Overview
This study was conducted to compare the efficacy of low volume steroid hydrodilatation with high volume steroid hydrodilatation under ultrasonographic guidance for treating adhesive capsulitis
Description
adhesive capsulitis is a common cause of shoulder pain, and the efficacy of most interventions is limited. This study was conducted to compare the efficacy of low volume steroid hydrodilatation with high volume steroid hydrodilatation under ultrasonographic guidance for treating adhesive capsulitis Design: a prospective, double-blinded, randomized, clinical trial
Patient and methods:
Patients with adhesive capsulitis for at least 3 months were enrolled and randomly allocated into group 1 (10cc steroid hydrodilatation under ultrasonographic guidance ) and group 2 (20cc steroid hydrodilatation). The patients were evaluated before treatment and were reevaluated 0, 6, and 12 weeks after the beginning of the treatment.
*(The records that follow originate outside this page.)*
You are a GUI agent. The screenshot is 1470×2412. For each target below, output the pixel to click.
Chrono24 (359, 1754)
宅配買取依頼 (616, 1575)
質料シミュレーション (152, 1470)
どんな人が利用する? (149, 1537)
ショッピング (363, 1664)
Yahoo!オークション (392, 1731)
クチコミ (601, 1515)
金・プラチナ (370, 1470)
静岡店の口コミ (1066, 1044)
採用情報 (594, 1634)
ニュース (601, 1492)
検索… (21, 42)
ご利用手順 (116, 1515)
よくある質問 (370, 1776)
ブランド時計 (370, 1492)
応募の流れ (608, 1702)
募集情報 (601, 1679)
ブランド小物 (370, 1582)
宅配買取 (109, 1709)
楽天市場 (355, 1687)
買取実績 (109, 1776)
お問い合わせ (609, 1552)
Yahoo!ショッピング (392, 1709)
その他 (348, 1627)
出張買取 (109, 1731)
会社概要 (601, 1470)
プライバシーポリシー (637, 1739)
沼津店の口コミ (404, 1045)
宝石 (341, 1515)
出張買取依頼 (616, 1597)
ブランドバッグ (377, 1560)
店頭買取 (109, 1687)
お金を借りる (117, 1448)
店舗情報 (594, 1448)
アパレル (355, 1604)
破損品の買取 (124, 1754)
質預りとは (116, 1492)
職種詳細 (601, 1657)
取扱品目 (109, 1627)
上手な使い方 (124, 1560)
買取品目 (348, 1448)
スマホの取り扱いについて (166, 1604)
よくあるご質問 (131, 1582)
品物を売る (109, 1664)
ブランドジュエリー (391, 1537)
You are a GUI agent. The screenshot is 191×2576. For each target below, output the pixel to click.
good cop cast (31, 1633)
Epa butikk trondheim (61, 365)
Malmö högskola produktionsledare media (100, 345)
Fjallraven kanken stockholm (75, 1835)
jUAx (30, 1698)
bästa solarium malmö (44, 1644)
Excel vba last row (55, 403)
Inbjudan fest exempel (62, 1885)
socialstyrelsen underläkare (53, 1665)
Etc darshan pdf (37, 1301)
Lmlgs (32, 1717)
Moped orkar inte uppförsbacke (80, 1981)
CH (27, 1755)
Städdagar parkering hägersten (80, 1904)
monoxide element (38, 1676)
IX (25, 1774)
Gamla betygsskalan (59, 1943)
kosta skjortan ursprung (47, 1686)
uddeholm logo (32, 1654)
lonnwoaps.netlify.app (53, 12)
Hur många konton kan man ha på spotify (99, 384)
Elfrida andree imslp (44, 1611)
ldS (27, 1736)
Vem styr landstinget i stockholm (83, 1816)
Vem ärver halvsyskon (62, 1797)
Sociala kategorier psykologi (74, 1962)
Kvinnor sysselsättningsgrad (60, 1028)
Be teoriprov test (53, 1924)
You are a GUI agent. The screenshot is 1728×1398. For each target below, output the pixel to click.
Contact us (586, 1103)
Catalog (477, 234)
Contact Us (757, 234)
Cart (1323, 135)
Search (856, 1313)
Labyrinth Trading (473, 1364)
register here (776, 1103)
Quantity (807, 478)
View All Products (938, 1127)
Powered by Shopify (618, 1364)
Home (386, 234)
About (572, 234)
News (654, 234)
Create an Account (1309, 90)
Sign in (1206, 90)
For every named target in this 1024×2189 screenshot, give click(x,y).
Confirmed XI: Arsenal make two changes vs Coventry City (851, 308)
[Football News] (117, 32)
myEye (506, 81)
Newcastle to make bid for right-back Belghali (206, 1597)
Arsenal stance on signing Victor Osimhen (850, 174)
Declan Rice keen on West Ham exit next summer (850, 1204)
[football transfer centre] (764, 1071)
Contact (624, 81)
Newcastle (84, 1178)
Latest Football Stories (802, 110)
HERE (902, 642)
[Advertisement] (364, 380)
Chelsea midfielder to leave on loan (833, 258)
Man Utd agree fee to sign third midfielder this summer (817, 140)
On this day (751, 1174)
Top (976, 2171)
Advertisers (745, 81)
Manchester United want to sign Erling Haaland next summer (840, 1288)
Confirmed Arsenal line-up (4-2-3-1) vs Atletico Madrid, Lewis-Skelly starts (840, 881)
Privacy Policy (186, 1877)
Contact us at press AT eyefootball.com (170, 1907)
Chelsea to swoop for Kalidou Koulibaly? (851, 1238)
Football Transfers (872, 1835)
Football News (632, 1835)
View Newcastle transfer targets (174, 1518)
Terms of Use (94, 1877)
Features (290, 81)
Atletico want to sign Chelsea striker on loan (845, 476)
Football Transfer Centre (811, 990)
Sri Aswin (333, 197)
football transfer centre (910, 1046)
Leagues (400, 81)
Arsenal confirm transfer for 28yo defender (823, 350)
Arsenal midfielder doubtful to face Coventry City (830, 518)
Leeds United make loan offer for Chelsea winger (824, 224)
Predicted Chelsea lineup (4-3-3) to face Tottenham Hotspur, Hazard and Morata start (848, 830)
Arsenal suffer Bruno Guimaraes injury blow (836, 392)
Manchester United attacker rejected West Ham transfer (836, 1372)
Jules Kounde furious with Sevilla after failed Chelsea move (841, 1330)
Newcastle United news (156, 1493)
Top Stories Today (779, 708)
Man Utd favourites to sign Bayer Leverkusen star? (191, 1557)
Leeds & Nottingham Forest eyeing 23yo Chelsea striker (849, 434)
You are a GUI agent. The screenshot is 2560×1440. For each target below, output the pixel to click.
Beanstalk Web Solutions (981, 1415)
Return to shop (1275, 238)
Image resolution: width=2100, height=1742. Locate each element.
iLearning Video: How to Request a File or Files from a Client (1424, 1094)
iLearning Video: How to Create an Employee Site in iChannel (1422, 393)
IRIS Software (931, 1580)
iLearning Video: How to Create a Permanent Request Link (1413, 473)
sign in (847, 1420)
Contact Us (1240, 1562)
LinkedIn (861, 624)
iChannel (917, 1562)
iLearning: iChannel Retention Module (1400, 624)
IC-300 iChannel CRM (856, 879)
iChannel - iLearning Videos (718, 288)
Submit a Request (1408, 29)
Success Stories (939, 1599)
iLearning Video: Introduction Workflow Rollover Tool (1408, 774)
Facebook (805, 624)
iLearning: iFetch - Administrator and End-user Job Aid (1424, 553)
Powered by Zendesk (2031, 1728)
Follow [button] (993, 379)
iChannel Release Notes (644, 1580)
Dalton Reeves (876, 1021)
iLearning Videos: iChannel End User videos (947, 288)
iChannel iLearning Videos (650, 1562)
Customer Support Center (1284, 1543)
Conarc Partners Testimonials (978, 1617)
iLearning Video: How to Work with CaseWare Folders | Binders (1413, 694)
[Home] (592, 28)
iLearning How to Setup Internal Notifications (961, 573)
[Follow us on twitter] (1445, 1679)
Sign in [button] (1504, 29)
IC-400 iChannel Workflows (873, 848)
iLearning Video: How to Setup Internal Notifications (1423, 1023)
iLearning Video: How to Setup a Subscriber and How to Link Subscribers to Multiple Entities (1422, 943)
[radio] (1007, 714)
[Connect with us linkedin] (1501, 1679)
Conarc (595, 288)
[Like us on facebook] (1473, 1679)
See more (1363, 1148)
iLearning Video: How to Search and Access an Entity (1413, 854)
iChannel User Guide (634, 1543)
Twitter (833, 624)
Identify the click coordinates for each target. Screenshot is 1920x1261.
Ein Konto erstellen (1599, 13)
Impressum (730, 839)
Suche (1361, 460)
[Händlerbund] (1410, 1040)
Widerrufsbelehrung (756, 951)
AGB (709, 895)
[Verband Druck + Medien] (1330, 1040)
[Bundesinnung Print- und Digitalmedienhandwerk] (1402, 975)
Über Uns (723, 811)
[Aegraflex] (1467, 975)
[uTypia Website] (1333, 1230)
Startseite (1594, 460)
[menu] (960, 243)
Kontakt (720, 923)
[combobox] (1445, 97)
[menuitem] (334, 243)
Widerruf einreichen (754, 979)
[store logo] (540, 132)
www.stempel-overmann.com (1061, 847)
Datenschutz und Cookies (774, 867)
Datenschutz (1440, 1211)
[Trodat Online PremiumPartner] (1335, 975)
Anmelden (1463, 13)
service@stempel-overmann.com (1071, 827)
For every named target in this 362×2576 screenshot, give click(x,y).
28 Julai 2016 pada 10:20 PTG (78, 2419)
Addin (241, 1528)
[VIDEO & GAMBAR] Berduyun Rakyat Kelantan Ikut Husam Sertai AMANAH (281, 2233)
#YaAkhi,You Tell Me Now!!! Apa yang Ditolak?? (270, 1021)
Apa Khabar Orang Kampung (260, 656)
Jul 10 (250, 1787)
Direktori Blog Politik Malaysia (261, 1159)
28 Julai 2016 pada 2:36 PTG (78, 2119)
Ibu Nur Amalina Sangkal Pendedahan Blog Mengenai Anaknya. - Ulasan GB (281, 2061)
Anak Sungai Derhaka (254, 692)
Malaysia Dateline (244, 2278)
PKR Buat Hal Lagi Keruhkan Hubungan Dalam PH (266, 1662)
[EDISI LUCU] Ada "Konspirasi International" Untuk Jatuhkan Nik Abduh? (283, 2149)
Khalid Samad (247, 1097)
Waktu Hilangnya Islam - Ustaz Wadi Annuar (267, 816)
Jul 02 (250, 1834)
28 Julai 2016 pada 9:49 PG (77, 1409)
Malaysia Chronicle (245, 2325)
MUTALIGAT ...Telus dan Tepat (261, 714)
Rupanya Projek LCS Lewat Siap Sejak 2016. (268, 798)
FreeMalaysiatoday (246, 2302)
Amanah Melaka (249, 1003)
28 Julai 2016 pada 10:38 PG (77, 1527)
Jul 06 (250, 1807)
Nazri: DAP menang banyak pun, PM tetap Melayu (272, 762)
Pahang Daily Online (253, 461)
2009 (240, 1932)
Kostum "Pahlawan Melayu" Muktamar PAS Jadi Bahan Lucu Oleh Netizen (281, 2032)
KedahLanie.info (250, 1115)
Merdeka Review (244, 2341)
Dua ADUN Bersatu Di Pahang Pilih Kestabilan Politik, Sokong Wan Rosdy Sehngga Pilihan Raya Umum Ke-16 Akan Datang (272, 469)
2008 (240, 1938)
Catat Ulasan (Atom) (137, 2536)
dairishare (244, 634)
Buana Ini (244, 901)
Outcomes measures included a pain scale (visual analog scale), range of motion, Shoulder Pain And Disability Index
Eligibility
Inclusion Criteria:
- age 35-65 years (to prevent the inclusion of patients with secondary AC), 2) onset of shoulder stiffness since over a month, and 3) limitation in the passive range of motion (ROM) over 30° when compared with the contralateral side in at least two of these three movements: forward flexion, abduction, or external rotation.
Exclusion Criteria:
- ultrasound findings of rotator cuff tears, 2) plain radiography findings of significant glenohumeral joint arthritis, 3) accompanying cervical radiculopathy, 4) systemic inflammatory joint disease, 5) intraarticular injection into the glenohumeral joint within the past 3 months, 6) history of surgery on the affected shoulders, 7) regular use of systemic non-steroidal anti-inflammatory drugs or corticosteroids, and
- allergy to corticosteroid or lidocaine.